I think this argument is valid, or close enough for these purposes. I think that (1) does not need supporting: it is obviously true (or obviously enough for these purposes). The weight is on (2), and my argument for (2) is that from the outside, it is simply too hard to tell whether a given issue – for example, the effect of HRT on heart disease, or the effect of acetaminophen (paracetamol) on asthma – is still part of an ongoing debate, or can reasonably be regarded as settled. The problem infects even results that epidemiologists would widely regard as settled: the credibility of the evidence on the effect of smoking on lung cancer is not helped by reversals over HRT, for example, because from the outside, it is not unreasonable to wonder what the relevant difference is between the pronouncements on HRT and the pronouncements on lung cancer and smoking. There is a difference: my point is that epidemiology lacks a clear framework for saying what it is.
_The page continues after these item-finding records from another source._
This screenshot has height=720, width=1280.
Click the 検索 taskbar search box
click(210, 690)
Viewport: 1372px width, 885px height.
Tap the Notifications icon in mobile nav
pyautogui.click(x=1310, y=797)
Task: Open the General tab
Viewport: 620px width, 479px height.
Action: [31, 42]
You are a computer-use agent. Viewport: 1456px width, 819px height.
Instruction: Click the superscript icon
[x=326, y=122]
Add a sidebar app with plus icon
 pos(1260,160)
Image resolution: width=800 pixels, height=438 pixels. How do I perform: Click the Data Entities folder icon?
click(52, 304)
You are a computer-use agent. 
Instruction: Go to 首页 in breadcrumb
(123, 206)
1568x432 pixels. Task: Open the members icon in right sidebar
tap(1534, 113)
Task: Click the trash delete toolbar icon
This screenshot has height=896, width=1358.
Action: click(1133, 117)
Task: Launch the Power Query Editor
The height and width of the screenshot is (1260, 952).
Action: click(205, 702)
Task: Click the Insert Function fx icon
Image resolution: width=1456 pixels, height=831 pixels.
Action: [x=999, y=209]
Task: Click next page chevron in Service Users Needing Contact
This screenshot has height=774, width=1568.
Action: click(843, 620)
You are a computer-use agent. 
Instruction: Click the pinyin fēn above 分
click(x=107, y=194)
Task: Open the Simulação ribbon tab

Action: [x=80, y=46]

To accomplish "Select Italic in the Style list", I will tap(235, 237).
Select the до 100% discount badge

My claim, then, is that the main challenge facing the use of epidemiological results is not “translation” in any sense, but stability; and that devising a framework for expressing to non-epidemiologists (“users”, if you like) how stable a given result is, given best available current knowledge, is where efforts currently being directed at “translation” would be better spent.

Comments on this line of thought would be very welcome. I am happy to share the slides for my talk with anyone who might be interested.

Taubes’ Tautology

In the once fertile garden of epidemiology, all is not well, according to some commentators. The low-hanging fruit has been plucked, and the epidemiological ladder is not long enough to bring the remainder within reach. Possibly the most famous expression of this dissatisfaction is a report by a journalist writing in Science in 1995 called “Epidemiology Faces Its Limits”. Gary Taubes cites a number of contrary findings, where exposures have been found to be harmful and then safe (or vice versa) in different studies, or harmful in different ways, or harmful when studied using one study design but not when using another. He interviews a number of eminent epidemiologists and reaches a simple diagnosis: epidemiology has spotted the big effects already, and is now scrabbling around trying to identify small ones. These are much harder to distinguish from biases or chance effects. Indeed, he hypothesizes that epidemiological methods may be unable to tell the difference at all, in some cases. In this sense, Taubes suggests, epidemiology is facing its limits.

The epidemiological garden is still growing nearly two decades later. Either the gardeners did not listen, and continued to tend fruitless trees, or Taube’s diagnosis was wrong. But epidemiologists did listen: the piece is well-known. Moreover epidemiologists are among the most methodologically reflective and self-critical of scientists, which is evident from the fact that most of Taubes’ criticism is drawn directly from interviews with epidemiologists (and which is one reason epidemiologists are such a pleasure to engage with philosophically). The implication is that Taubes’ low-hanging fruit hypothesis is mistaken.

Taubes’ hypothesis is tempting because it is true that big discoveries lie in the past. It is, however, a fallacy to suppose that this means no big discoveries lie in the future. On inspection, the tempting hypothesis reveals itself as an instance of a very common theme: that we are nearing the end of what inquiry can tell us. This has been said before, most famously in physics shortly before Einstein’s impact. If the history of science tells us anything it is that this claim is always false. We know more about the past than the future, and so we know what the big discoveries of the past are, but not the big discoveries of the future. If there were low-hanging fruit that epidemiology has not yet plucked, then we would not know it, even if they were going to be plucked tomorrow afternoon. More is needed to prove that epidemiology faces its limits than that the tautologous claim that its most striking discoveries to date lie in the past.